Copy out all of the entries exactly as they appear.
Provided information section start
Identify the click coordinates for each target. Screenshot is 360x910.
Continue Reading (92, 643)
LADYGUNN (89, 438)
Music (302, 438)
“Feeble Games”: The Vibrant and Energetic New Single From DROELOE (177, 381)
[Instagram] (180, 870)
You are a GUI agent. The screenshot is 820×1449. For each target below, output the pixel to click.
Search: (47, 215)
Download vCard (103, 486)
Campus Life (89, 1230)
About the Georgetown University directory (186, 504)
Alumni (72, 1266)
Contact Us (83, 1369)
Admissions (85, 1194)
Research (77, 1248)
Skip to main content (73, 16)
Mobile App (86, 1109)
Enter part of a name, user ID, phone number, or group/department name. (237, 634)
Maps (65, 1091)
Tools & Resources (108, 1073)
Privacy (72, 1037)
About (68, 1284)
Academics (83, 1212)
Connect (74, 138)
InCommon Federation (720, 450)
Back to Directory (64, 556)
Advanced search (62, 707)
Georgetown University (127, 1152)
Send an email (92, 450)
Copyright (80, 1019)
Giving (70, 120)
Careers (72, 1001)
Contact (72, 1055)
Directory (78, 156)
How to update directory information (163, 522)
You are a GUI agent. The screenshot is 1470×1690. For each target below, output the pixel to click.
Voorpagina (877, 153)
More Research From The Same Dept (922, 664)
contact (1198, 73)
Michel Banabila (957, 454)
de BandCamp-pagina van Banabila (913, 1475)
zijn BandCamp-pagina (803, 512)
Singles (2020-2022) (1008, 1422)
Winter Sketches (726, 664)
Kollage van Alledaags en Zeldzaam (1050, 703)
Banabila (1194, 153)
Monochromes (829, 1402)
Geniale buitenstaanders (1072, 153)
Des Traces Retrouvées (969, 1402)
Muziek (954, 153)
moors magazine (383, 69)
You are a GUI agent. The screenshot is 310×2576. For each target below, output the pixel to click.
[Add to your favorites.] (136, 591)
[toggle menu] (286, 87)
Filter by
Provided information section end
## Output of the exercise
Identify the click coordinates for each target. Screenshot is 360x910.
Continue Reading (92, 643)
LADYGUNN (89, 438)
Music (302, 438)
“Feeble Games”: The Vibrant and Energetic New Single From DROELOE (177, 381)
[Instagram] (180, 870)
You are a GUI agent. The screenshot is 820×1449. For each target below, output the pixel to click.
Search: (47, 215)
Download vCard (103, 486)
Campus Life (89, 1230)
About the Georgetown University directory (186, 504)
Alumni (72, 1266)
Contact Us (83, 1369)
Admissions (85, 1194)
Research (77, 1248)
Skip to main content (73, 16)
Mobile App (86, 1109)
Enter part of a name, user ID, phone number, or group/department name. (237, 634)
Maps (65, 1091)
Tools & Resources (108, 1073)
Privacy (72, 1037)
About (68, 1284)
Academics (83, 1212)
Connect (74, 138)
InCommon Federation (720, 450)
Back to Directory (64, 556)
Advanced search (62, 707)
Georgetown University (127, 1152)
Send an email (92, 450)
Copyright (80, 1019)
Giving (70, 120)
Careers (72, 1001)
Contact (72, 1055)
Directory (78, 156)
How to update directory information (163, 522)
You are a GUI agent. The screenshot is 1470×1690. For each target below, output the pixel to click.
Voorpagina (877, 153)
More Research From The Same Dept (922, 664)
contact (1198, 73)
Michel Banabila (957, 454)
de BandCamp-pagina van Banabila (913, 1475)
zijn BandCamp-pagina (803, 512)
Singles (2020-2022) (1008, 1422)
Winter Sketches (726, 664)
Kollage van Alledaags en Zeldzaam (1050, 703)
Banabila (1194, 153)
Monochromes (829, 1402)
Geniale buitenstaanders (1072, 153)
Des Traces Retrouvées (969, 1402)
Muziek (954, 153)
moors magazine (383, 69)
You are a GUI agent. The screenshot is 310×2576. For each target below, output the pixel to click.
[Add to your favorites.] (136, 591)
[toggle menu] (286, 87)
Filter by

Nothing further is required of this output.